Angelika Kirchschlager, mezzo-soprano
Kammerorchester Basel
Laurence Cummings, direction

Enregistré à Basel du 11 au 15 août 2006
1 CD SONY – 82876889522- 67’41’’



Quand Chérubin roule des mécaniques


L’erreur de casting se devine dès la pochette : quel rapport y a-t-il entre cette jolie femme qui valse dans un salon viennois et les héros de Haendel ? Le livret est à l’avenant, qui se feuillette comme un magazine de mode où la belle Angela se promène dans le musée Liechtenstein, un sourire aux lèvres, ouvre une porte, minaude et aguiche l’objectif (le déshabillé de la quatrième page !), éclate de rire ou prend la pose avec un ange… en levant les yeux au ciel (très subtil).

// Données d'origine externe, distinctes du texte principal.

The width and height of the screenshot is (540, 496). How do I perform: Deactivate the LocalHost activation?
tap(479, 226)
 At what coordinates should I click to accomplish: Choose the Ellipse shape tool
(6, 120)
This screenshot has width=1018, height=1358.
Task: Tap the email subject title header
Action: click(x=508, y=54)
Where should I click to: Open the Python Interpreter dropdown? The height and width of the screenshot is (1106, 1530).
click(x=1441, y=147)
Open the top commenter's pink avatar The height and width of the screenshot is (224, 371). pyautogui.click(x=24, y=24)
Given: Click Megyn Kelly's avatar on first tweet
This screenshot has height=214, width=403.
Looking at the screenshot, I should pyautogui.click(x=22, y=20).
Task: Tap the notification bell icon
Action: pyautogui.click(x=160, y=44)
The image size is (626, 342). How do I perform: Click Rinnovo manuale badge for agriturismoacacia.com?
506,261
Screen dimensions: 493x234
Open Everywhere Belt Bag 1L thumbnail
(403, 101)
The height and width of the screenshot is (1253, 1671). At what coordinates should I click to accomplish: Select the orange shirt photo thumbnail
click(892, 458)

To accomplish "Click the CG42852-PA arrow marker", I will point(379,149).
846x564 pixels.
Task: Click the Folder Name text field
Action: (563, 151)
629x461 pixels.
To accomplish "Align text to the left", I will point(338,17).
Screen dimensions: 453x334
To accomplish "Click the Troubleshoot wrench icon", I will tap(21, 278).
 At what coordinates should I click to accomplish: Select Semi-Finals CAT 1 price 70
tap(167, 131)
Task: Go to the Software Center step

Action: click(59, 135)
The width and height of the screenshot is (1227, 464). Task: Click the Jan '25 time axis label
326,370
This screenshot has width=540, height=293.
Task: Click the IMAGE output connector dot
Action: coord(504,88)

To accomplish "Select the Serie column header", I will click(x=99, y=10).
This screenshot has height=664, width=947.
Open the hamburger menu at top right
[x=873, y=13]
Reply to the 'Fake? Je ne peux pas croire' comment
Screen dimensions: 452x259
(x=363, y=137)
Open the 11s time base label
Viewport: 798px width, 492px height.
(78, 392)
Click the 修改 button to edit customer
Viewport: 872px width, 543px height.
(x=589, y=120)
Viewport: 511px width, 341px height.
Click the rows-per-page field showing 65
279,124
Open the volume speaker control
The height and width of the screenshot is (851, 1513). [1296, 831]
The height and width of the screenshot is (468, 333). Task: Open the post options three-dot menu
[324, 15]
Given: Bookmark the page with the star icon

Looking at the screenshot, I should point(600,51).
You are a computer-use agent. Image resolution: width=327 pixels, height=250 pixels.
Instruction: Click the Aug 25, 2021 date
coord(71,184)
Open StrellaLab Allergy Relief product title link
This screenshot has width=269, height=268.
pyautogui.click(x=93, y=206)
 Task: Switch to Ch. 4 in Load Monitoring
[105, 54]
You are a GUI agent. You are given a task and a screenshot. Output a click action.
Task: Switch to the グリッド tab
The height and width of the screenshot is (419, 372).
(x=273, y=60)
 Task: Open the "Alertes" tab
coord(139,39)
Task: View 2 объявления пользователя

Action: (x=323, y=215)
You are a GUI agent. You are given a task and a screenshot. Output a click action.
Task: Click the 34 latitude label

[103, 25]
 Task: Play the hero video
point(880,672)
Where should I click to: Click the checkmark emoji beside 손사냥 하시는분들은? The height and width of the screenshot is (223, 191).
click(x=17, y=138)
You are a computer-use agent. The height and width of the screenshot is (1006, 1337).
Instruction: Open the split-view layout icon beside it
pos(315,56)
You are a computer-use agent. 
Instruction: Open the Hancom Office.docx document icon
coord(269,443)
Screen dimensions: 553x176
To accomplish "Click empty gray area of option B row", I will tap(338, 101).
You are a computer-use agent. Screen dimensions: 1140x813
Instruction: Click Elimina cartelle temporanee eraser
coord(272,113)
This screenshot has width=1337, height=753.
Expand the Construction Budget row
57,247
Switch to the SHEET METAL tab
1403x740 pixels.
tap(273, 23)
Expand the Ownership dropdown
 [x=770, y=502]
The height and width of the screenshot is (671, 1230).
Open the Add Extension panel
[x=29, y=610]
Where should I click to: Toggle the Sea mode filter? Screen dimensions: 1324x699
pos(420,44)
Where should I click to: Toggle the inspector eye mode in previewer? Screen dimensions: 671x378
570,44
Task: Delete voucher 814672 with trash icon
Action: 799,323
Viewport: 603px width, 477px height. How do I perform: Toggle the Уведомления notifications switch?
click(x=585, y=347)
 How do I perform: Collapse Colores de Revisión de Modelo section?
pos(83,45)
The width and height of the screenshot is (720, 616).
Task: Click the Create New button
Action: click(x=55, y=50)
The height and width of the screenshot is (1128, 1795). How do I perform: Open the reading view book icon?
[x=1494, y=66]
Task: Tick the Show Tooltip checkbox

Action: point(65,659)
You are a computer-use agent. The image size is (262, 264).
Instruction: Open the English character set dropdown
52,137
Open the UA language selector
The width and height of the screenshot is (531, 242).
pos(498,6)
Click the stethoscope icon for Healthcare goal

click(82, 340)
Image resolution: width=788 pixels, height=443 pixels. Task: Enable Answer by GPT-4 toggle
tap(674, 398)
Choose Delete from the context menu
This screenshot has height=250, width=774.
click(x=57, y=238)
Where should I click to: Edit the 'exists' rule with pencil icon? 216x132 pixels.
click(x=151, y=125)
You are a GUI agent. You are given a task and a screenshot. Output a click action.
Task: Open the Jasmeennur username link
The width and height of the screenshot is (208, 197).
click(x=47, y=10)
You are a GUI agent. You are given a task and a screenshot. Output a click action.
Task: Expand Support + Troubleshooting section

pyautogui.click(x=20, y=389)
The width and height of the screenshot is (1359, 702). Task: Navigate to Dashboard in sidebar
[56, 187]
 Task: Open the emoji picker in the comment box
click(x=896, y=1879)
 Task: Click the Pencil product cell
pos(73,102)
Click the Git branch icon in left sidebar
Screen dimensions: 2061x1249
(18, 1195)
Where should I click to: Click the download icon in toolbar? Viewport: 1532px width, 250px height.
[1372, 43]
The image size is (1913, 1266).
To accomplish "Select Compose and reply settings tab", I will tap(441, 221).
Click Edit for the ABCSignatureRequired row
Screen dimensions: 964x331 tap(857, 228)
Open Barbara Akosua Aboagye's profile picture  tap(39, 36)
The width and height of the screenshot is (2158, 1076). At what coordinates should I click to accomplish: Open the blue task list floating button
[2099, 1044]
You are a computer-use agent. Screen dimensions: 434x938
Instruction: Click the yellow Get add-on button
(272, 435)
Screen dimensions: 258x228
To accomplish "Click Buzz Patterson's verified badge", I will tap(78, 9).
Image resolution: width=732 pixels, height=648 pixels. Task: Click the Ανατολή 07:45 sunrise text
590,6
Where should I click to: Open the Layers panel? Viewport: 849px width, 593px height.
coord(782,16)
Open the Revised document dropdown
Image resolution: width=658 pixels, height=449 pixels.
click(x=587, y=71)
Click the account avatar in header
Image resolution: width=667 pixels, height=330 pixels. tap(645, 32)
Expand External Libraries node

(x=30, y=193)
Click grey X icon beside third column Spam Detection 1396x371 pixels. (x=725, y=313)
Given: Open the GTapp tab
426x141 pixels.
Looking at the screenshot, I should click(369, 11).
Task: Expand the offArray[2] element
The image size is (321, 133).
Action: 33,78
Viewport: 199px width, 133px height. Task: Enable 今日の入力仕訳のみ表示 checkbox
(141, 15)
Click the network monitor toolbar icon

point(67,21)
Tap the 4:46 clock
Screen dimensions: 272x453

Sony espère sans doute attirer les chalands en reproduisant ainsi le cliché d’une féminité gracieuse et frivole. Il paraît qu’on mange avec les yeux, alors pourquoi n’écouterait-on pas aussi en dévorant du regard ? Après tout, les œillades des stars nous y invitent. Et cette image de la femme coquette et souriante a quelque chose de rassurant, oui, mais elle pourrait tout aussi bien agacer et rebuter le vrai mélomane. Comme dirait Christine Ockrent, pourquoi les femmes devraient-elles toujours arborer un sourire béat, sinon pour se conformer au rôle dans lequel une société machiste voudrait les confiner ? Fermons la parenthèse et revenons-en à la musique : ce sourire, cette légèreté, cette candeur affichées se retrouvent également dans la voix d’Angelika Kirchschlager. C’est bien sûr là que le bât blesse.

La chanteuse porte à merveille le pantalon chez Mozart (Cherubino) ou Strauss (Oktavian), mais Ariodante et Teseo exigent une tout autre carrure, une projection arrogante et une ivresse contagieuse dans la vocalise, sans parler d’un sens aigu du pathos (« Scherza infida »). Au micro de France Musique (1), Christophe Rousset soulignait le caractère lunaire et poétique du rôle d’Ariodante, ce n’est pas faux, certes, mais il n’en constitue pas moins l’une des parties les plus ardues de tout l’opéra haendélien. De son créateur, le castrat Giovanni Carestini, Burney écrit : « [il] avait une voix de soprano forte et claire, qui se transforma ensuite en une vraie voix de contralto d’une rondeur, d’une beauté et d’une profondeur sans pareilles [sa voix a déjà baissé lorsqu’il arrive à Londres et rencontre Haendel] […] comme Farinelli et les chanteurs de l’école de Bernacchi, il exécutait avec une facilité prodigieuse les diminutions depuis la poitrine ; il variait et ornait habituellement les passages avec le plus grand succès, même s’il lui arrivait de verser dans l’extravagance et les dérèglements. Son jeu, comme son chant, était admirable et plein de feu ». La plénitude de graves charnus, l’aisance dans la virtuosité : c’est exactement ce que demandent la plupart des airs retenus pour cet album et c’est aussi, hélas, ce qui fait cruellement défaut au mezzo clair et poids plume d’Angelika Kirchschlager. Aucun travestissement ne peut masquer cette inadéquation fondamentale. Cependant, la diva ne veut rien entendre et force ses moyens naturels, comme en témoignent la sécheresse du timbre, qui perd tout velours, et ces aigus tirés que multiplie une ornementation malheureuse (le grisant « Dopo notte » en devient pénible). Il semble que sa récente prise de rôle au Théâtre des Champs-Élysées n’ait pas davantage convaincu.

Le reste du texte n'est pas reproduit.